Some people are always going to question Lurie's commitment to winning a Super Bowl, but in all honesty, the team has simply come up short, not due to anything Lurie has or hasn't done.

Until you actually win a Super Bowl, there is always something more that you could have done, but in the overall evaluation, Lurie has done right by Philadelphia in his effort to bring a title here.

"I'm so emotionally attached and wear it everyday," Lurie said of trying to balance the emotional side of not having a Super Bowl crown with the logical side of how difficult it is to earn one. "You can get to that after the season. You say, 'In that championship game against St. Louis, if Troy Vincent hadn't been hurt, Correll Buckhalter hadn't got hurt, maybe we would have been in the Super Bowl that year.' That's looking back."

Lurie has 20 years worth of looking back. You cannot get as close as the Eagles have so many times without having a long list of mind-gnawing "what-ifs?"

And now, with the start of the 2014 season fast approaching, it is impossible not to make a comparison to the start of the most successful era of Lurie's tenure.

Kelly actually has one-upped former coach Andy Reid because Reid needed until his second season to make the playoffs and his third to win his first NFC East title.

Kelly did both in his rookie campaign so it is hard to tamp down expectations that he could make a run similar to Reid's, when the Eagles made five straight playoff appearances culminating and advanced to the Super Bowl in February 2005.

"It's a little bit like that, I think," said Lurie, without saying the same path will be taken. "I've thought of it.
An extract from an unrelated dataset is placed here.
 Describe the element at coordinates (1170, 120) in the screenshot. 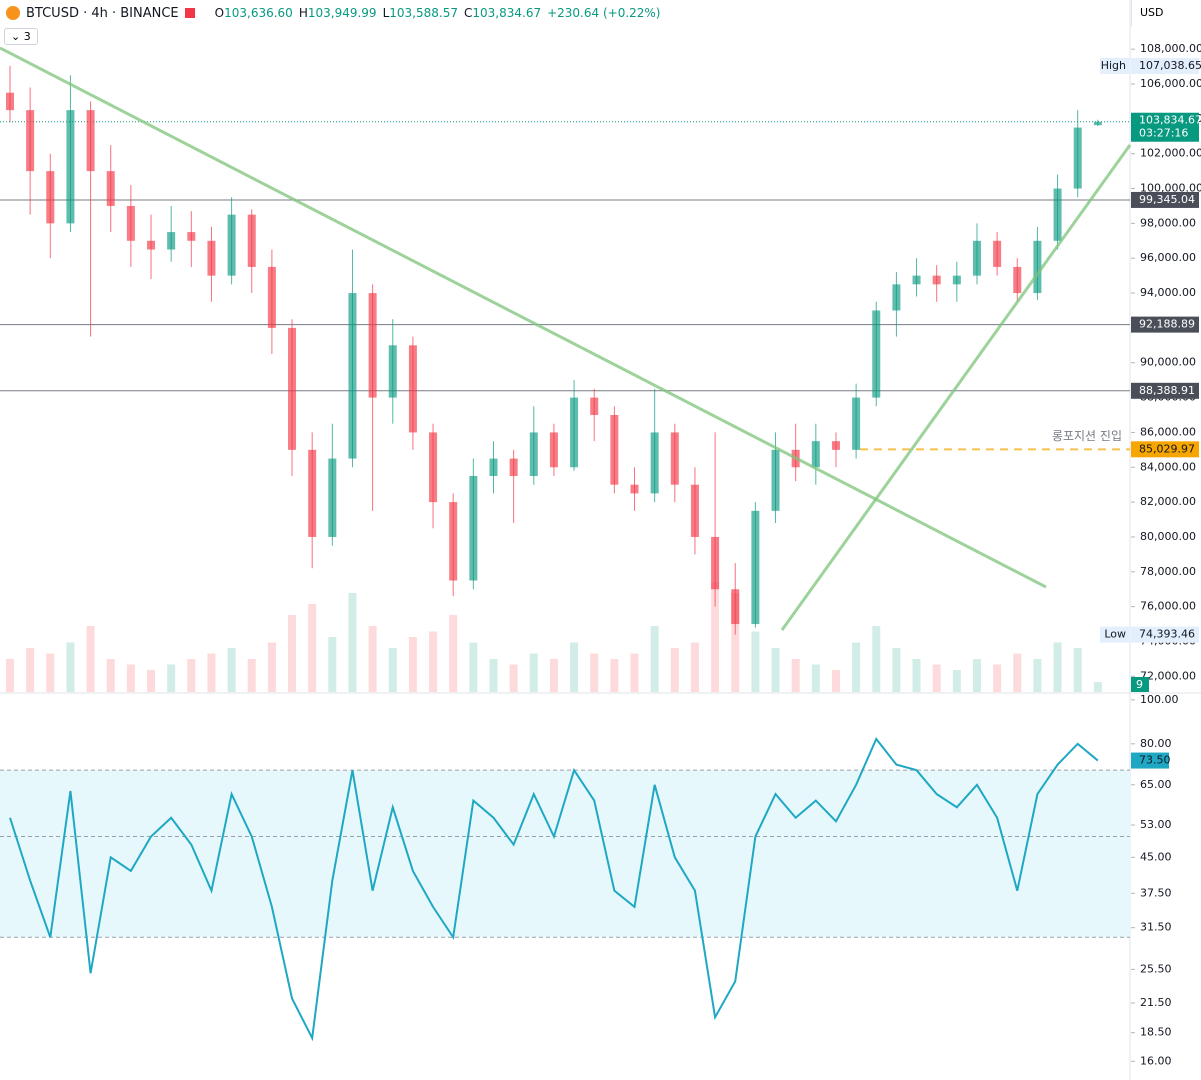

I see `last-price: 103,834.67` at that location.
You've got a very young team and a new coach and coaching staff in their second year. You've got a young quarterback [Nick Foles] coming off an outstanding first season. So there are some similarities.

"But you just don't know. I'm just excited about what we can become. I just think this is a great group of guys. They're outstanding young men who are really committed. They have a head coach and GM that are obsessed. It's a good situation."